The mistake isn’t skepticism. The mistake is letting skepticism become a conclusion before it’s been tested as a hypothesis.

There’s no one right way to adopt

Many blog posts hand you a neat adoption framework with phases and gates. I’m not going to do that, because it would be dishonest. We didn’t follow one. What we did instead was establish a few principles:

We would try AI-native practices across real work, not sandboxed experiments. Toy problems produce toy insights.
We would make adoption voluntary but visible. Nobody was forced to use any specific tool or workflow. But we asked everyone to share what they tried, what worked, what didn’t. The visibility mattered more than the mandate.
We would treat our observations as data, not verdicts. “This didn’t work for code reviews” isn’t a permanent conclusion — it’s a data point from a specific tool, at a specific point in time, applied to a specific kind of review. The tools are changing fast. Our conclusions need to be held loosely.

What we tried

Borrowed before we built: We didn’t start from scratch. Amazon’s internal builder tools team maintains a reference of available AI-assisted tooling, organized around the phases of the software development lifecycle. We started there, picking up what was available and applying it to real work. Number of borrowed tools worked quite well (and still is). Where borrowed tooling worked well were in generic concepts such as inspecting test and build failures, code deployment issues, upgrading a dependency to remove a security vulnerability, fixing major version conflicts, creating a task and sprint.

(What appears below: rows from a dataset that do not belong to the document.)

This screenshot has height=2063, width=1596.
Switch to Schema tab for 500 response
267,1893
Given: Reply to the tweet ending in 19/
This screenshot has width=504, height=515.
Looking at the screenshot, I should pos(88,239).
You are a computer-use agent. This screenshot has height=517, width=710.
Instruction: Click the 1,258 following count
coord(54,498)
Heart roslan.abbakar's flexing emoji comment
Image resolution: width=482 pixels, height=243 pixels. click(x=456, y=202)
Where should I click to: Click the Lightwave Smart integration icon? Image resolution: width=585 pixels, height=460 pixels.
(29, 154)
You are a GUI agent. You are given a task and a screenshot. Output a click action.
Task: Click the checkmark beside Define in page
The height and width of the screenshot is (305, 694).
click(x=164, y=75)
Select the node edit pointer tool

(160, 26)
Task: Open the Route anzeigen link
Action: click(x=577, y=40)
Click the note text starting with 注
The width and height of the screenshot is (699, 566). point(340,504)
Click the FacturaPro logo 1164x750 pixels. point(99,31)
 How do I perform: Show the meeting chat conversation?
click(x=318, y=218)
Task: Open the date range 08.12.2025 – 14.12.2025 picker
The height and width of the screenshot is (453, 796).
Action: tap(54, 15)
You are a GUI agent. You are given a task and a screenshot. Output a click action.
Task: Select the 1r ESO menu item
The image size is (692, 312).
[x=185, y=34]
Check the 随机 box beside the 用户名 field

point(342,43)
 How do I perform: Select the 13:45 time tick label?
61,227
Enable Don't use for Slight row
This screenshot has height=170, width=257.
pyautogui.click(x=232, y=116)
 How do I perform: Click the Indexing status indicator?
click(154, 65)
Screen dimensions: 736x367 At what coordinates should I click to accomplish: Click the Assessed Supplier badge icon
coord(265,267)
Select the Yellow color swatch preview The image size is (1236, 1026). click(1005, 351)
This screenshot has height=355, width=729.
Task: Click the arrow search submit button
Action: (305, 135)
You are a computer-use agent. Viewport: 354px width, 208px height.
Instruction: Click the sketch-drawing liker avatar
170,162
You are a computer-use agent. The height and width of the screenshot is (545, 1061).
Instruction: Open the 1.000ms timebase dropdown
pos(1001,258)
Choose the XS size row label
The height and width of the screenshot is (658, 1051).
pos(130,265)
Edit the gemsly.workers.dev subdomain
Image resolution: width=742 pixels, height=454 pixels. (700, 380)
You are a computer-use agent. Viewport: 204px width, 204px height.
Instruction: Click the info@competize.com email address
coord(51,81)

Encoded our bar: But the off-the-shelf tooling only got us so far. The interesting shift happened when we started codifying our own ways of working through bespoke Agents and Skills. We built code review steering files that encoded our team’s review expectations. We built design document review steering that reflected how we actually evaluate technical proposals — not generic best practices, but our bar. The pattern was the same each time: take a workflow where humans were applying implicit standards, make those standards explicit, and give an AI enough context to apply them.

From documents to specs, faster: The most impactful example was around requirements. At Amazon, many projects and new launches begin with a PRFAQ — a document that articulates the customer problem and the proposed solution. PRFAQs are valuable for alignment, but there’s typically a long gap between having a PRFAQ and having requirements that engineers can actually implement against. We realized this translation step — from PRFAQ to implementable specs — was a bottleneck worth attacking. So we designed a Skill to help translate PRFAQs into EARS-format specifications. We built that Skill using another AI Skill — one purpose-built for authoring Skills themselves. That’s the kind of compounding you get when AI-native practices start working. The result meaningfully shortened the time between “we have a PRFAQ” and “engineers can start building.”

Automated the toil, not the judgment: We also went after the toil around task management. Like most teams, we use an internal system for tracking tasks and sprints. Updating tasks, creating sprints, punting items, ranking and reprioritizing — none of it is hard, but all of it adds up. We wrote an Agent that absorbed that overhead, so engineers could stay in their flow. But we were intentional about where we drew the line: grooming and sprint planning stayed human. Those are judgment calls — what matters most this sprint, what’s riskier than it looks, what should be cut — and we wanted humans making them. The AI handled the mechanics; the team owned the decisions.

graph BT
    subgraph L1["Common tooling"]
        D[Design]
        I[Implementation]
        CR1[Code review]
        TM[Task mgmt]
        T[Testing]
        FI[Failure investigation]
        PD[Pipeline / deployment]
    end

    subgraph L2["Team-specific codification"]
        CR2[Code review]
        DD[Design docs]
        OC[On-call reports]
        SP[Sprints]
        PS[PRFAQ → specs]
    end

    subgraph L3["Distribution via common framework"]
        AG[Agents]
        SK[Skills]
        MC[MCPs]
    end

    L1 -->|"evaluate and adapt"| L2
    L2 -->|"codify and share"| L3

What surprised us

Getting past the initial skepticism was one challenge. What surprised us was that the harder challenge came after — getting consistent adoption across the team.

Everyone agreed to give AI-native practices a try. That alignment was real. But what “trying” looked like varied from person to person. Some engineers went deep — they had AI agents running on cron jobs, automating parts of their workflow that the rest of us hadn’t even thought to touch. Others were still at the surface: using an assistant for occasional code generation, maybe summarizing a document here and there.

The gap between those two ends of the spectrum was wider than we expected. And the instinct, especially for a manager, is to want to close that gap — to nudge everyone toward the power-user end. We deliberately didn’t do that. Neither end was wrong. The engineer running cron jobs wasn’t more virtuous than the one dabbling. They had different comfort levels, different workflows, different kinds of work.

What we did instead was carry out regular retros with honest observations. No judgment about who was using what — just sharing what was working, what wasn’t, and what people were noticing. Over time, those retros did more to move adoption forward than any mandate could have. When someone hears a peer say “this saved me two hours on Thursday,” it lands differently than when a manager says “you should try this tool.”

What we’d do differently

For our team, in our context, with the kind of work we do — we should have started sooner.

That’s not a universal prescription. A team with a different risk profile, a different product surface, or a different mix of experience levels might reasonably reach a different conclusion. But for us — a small team of builders, having autonomy on our engineering culture, and inclined toward experimentation — the months we spent observing from a distance before committing to hands-on adoption were months we could have been learning. The institutional knowledge we’ve built in the past several months would have compounded further if we’d started building it earlier.

The hesitation wasn’t irrational at the time. The tools were less mature, the organizational support was thinner, and the skepticism felt like prudence.

The case for going first

In T.S. Eliot’s The Love Song of J. Alfred Prufrock, the narrator asks: “Do I dare disturb the universe?” He’s paralyzed — not by a lack of information, but by the fear that acting might make things worse. So he does nothing. He measures his life in coffee spoons. He watches the moment of possibility pass him by. The poem isn’t a cautionary tale about recklessness. It’s a cautionary tale about the cost of never trying.

I urge you to try.